In India, the discovery of a massive treasure trove has been anything but easy. Last month, an activist applied to courts in the southern state of Kerala to unlock a treasure vault in the 8th century temple of Sri Padmanabhaswamy, alleging financial mismanagement. At issue, temples and other religious institutions currently receive tax-free status, making them veritable vaults of tax-free wealth.
As the Hindustan Times’ Lalita Panicker wrote, “the treasures are said to make the British crown jewels look like bargain basement trinkets.” Among the finds: winding ropes of gold weighing up to 25 pounds each, solid gold statues of Vishnu, and also secular objects, including gold and silver bullion, Napoleonic-era coins and other artifacts, along with donations and war booty collected by the royal family that once ruled this part of India. Ownership of the hoard doesn’t seem to be in question. Descendants of the royal family, led by Sri Uthradom Thirunal Marthanda Varma (whose family gave the gems to the temple’s deity) still control the trust that manages the temple, according to The New York Times.
“The wealth belongs to the temple,” Oommen Chandy, Kerala’s chief minister, told the Times. He’s not alone in thinking that way. An article in India’s Independent presents the debate India’s leaders currently face: if the government opens up the vault and uses the riches to provide comfort to the poor, such a move would likely antagonize religious supporters who believe the treasures should stay put. So while they could be used to establish universities and wipe out Kerala’s $16 billion in government debt, the state is currently hamstrung about what to do next.
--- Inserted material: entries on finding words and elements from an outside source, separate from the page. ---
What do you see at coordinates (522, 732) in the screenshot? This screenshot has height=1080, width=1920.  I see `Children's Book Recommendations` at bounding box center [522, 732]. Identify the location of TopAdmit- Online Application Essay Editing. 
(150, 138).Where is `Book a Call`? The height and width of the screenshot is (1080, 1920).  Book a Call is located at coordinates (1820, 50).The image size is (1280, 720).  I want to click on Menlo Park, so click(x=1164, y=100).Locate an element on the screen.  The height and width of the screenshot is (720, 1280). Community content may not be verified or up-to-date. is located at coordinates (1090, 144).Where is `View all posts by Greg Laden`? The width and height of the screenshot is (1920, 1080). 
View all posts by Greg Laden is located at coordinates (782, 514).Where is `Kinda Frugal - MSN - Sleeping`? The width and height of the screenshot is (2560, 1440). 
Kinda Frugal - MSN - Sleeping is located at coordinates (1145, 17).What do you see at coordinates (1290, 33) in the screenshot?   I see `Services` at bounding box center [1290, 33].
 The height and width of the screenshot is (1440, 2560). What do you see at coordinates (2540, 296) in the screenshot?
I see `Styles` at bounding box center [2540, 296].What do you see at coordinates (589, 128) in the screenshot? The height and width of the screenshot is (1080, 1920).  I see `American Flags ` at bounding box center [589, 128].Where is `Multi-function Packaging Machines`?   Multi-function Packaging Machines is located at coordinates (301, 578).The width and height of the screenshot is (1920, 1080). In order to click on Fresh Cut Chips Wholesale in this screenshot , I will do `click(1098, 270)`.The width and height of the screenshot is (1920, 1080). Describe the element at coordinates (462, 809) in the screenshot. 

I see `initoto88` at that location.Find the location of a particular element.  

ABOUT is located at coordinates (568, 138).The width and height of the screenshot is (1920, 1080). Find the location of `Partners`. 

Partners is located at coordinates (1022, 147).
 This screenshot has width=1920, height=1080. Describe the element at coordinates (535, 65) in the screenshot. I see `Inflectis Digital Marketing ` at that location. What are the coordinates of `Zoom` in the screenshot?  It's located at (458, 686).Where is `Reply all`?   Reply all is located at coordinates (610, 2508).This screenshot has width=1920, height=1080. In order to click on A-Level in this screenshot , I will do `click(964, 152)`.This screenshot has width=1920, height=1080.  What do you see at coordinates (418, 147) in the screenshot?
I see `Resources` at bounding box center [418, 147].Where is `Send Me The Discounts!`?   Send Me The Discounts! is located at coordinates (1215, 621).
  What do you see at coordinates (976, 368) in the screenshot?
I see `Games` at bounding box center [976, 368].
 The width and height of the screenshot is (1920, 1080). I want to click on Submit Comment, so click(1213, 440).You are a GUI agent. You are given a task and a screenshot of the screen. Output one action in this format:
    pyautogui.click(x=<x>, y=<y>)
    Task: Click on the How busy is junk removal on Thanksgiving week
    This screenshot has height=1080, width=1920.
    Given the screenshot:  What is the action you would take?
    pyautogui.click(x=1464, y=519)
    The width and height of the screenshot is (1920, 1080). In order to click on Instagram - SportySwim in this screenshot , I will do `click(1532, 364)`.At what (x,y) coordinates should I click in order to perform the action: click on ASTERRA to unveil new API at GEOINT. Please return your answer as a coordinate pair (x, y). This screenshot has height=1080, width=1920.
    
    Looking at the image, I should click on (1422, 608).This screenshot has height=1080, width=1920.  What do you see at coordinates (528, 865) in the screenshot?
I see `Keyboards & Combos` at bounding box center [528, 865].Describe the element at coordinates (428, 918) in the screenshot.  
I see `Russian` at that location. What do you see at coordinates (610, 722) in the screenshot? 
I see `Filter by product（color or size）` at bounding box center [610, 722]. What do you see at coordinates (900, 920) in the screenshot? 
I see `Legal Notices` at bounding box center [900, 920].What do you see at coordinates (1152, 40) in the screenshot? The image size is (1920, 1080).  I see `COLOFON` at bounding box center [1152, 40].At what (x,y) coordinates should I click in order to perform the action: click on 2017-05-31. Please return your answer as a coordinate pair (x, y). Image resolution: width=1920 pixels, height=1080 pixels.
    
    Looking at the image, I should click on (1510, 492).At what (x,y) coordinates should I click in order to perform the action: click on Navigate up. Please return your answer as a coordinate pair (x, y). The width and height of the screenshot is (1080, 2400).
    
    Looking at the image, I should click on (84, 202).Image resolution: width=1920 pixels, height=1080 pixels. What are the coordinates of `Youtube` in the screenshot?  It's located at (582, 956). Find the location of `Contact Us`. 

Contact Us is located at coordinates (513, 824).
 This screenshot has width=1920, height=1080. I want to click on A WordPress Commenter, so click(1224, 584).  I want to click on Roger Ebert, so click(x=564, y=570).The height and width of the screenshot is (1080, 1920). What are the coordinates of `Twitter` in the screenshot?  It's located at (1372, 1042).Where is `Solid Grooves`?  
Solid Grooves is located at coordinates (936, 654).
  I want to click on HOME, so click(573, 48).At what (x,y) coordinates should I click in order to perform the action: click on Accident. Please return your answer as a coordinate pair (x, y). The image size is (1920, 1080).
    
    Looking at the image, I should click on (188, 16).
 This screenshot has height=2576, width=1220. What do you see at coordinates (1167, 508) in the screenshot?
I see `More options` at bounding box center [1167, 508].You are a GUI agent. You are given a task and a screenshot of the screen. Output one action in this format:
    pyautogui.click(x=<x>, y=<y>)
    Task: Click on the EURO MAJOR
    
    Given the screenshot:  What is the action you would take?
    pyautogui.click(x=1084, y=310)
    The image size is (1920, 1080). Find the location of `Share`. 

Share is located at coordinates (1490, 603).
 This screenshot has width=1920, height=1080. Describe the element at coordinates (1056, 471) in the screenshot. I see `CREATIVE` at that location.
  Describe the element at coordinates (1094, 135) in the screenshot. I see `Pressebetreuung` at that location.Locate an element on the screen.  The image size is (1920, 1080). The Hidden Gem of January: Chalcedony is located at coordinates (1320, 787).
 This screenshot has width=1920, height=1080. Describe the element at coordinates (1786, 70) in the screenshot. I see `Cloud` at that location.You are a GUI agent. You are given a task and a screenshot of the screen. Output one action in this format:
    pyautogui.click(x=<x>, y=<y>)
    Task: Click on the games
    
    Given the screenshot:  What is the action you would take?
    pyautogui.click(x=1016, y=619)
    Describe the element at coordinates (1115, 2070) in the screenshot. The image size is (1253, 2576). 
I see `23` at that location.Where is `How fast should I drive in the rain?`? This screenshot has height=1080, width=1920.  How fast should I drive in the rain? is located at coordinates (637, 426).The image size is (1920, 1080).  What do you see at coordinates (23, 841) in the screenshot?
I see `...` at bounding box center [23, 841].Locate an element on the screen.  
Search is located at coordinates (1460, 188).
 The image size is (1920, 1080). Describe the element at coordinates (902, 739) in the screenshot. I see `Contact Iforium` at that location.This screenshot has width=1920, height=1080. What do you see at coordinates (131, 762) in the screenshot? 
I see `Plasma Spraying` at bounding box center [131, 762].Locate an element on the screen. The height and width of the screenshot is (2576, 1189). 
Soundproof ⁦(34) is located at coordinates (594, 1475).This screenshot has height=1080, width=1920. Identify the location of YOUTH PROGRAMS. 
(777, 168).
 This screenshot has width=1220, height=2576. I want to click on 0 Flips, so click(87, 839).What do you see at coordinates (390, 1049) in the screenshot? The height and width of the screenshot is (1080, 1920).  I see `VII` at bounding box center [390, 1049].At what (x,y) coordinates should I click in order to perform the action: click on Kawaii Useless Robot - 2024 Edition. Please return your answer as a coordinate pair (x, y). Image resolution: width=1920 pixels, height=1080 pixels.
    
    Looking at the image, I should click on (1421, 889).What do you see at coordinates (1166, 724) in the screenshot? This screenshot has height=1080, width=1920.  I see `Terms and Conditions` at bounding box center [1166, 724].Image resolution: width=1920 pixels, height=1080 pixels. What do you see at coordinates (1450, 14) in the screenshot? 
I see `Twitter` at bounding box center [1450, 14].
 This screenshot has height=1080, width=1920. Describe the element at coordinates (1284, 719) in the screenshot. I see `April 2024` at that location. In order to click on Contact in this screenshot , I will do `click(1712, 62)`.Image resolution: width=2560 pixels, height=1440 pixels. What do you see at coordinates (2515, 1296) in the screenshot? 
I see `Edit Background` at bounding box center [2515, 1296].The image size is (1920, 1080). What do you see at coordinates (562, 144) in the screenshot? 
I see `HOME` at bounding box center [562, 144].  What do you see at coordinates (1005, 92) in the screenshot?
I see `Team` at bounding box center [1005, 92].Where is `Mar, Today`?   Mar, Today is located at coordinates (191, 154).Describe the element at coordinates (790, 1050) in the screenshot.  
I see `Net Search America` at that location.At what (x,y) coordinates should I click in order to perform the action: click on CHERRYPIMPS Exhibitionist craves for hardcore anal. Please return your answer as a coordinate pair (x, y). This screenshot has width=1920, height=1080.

Adding to the problem, the Times reports, the fortune is actually costing Kerala money, and it is now “dipping into its limited coffers to protect the temple by backing up the temple’s dozen security guards with 100 police offers and 50 commandos outside.”
If you had the power to decide, would you honor the original intent of the treasure and put it back into the ground, or apply the wealth to universities, the national debt and infrastructure?